第10話 日常

喫茶店のマスターは私にこう問いかけた。

「君の使命なんかは、僕は知らない。だが、君がすべきことってのは、君自身が知ってるんじゃあないのかい」と。

「……はは、私みたいな人間に何を期待してるんです。私は何もできちゃいないんですよ。何もね。其れこそ、文字を書くことはできても其れしか出来ない木偶の坊——」

「——そんなことはない」

「じゃあ何だと言うんです。貴方は、私を納得させられるんですか」

「できるさ、老耄おいぼれだからね」

「じゃあ、じゃあ、言ってみて下さいよ。何が出来るんですか、貴方に」

「まず、君はどこか履き違えているよ。君は文字を書くこと"しか"出来ないのではなくて、文字を書くこと"も"出来るんだよ。考えてごらん、確か君は工業の出だったよな?金属は加工できるんだろう?」

「できますよ、でもそれくらいだ」

「いや、ありきたりなものではないよ。一般の人間はそもそも金属を削るための旋盤せんばんという存在すら知らないのだからね」

「それが、どうしたんですか」 

「つまるところ君は……君自身が生み出してきた物を無にして、何も出来ないと嘆いている。それは余りにも、過去の君を悲しませる行為だと僕は思うし、君が望むのであれば、僕は君を納得させるために、己の経験の集合知をもって、君と対話するよ」

腹が立った。この男の言い様は、まるで私を軽くあしらっているかのように、私には感じられた。

「——身勝手じゃないですか。そんなの。ただのエゴだ。なんで赤の他人のためにそんなこと……」

「エゴでも良いさ、君がそう思うならそうなんだろうし。ただ、君は忘れてはならないよ。社会に出たとしても、絶対に、君一人ではない。僕は、君を客としても、一人の大人としても見ている。君と話を交わせた夜は、あぁ、後輩がこんなにも生き生きとしている、などと喜んださ」

「貴方が…?」

無性に、何かが湧いて出てくるのを感じた。冷たくも、極度に温かくもない、そんな感情が。目の前の男ただ一人に突きつけられるにはあまりにも鈍重で、膨大なものが。

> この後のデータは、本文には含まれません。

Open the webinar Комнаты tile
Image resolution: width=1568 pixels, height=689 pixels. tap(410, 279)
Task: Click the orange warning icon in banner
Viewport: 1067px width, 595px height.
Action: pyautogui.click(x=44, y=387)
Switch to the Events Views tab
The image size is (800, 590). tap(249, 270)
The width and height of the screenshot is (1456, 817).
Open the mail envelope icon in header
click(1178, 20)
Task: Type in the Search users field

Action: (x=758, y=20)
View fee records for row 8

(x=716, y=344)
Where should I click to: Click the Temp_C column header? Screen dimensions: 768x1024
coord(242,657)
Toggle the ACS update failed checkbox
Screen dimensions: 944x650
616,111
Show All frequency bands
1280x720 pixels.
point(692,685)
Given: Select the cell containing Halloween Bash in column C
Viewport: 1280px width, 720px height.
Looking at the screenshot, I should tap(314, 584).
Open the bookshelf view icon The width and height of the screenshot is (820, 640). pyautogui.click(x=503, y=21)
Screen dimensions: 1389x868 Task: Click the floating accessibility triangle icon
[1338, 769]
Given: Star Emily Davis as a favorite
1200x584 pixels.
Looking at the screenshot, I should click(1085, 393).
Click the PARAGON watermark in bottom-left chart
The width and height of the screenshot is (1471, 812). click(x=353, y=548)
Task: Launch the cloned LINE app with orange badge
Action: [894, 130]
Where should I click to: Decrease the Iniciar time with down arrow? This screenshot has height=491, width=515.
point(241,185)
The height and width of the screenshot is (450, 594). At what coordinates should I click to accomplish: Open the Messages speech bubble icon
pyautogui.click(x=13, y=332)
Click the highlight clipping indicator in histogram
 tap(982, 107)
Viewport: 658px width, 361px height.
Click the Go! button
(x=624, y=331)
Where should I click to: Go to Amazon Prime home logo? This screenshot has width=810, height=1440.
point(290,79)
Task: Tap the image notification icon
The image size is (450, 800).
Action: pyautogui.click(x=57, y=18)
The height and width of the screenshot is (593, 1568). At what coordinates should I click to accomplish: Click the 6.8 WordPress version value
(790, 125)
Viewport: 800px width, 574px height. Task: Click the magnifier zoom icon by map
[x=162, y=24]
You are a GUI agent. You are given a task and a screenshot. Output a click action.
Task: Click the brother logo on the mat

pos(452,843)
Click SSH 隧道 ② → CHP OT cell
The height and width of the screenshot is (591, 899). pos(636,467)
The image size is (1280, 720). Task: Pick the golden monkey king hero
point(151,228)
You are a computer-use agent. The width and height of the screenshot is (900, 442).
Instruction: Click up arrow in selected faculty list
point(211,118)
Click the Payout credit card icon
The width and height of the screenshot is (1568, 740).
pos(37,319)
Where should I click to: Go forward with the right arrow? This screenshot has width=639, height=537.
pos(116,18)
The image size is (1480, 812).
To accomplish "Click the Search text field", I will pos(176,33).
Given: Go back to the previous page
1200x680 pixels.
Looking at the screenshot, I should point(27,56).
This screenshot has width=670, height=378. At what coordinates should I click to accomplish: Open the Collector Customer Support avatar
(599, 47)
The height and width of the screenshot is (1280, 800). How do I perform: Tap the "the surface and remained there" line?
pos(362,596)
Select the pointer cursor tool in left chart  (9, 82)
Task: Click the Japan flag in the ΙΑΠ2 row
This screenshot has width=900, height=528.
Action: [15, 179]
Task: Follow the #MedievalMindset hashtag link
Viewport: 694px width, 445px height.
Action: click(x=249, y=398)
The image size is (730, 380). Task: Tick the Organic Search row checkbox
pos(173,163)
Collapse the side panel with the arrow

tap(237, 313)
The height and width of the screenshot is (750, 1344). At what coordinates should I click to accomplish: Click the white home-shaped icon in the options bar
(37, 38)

「そうさ、つまるところだな、僕は君に対して、孤独ではないと言いたかった。君の見ている世界はひどく狭窄しているから、僕がその打破の手助けになれば良いとね」

「貴方は……随分と傲慢だ。自分のことばかり過信して、亜米利加アメリカ人のように得体の知れない自信を持って。捻くれた人間は、なかなか治らないんですよ」

「構わないよ、僕は先が短いし」

……ふと、私とマスターしか居ないその場を、静寂が支配した。そうだ、人はやがて死ぬ。私は失念していた。この人の残り少ない時間を、私は奪ってはならない。

「そうですか、でも、こうして吐き出せて良かった」

「うん、なら良かった。僕はまだ店開いてるから、良ければ居座ってくれてもいい」

……随分と、私に優しくしてくれるんだな。この人は。そんなに優しくして、私が死んだりでもしたら、どういう顔をするのだろう?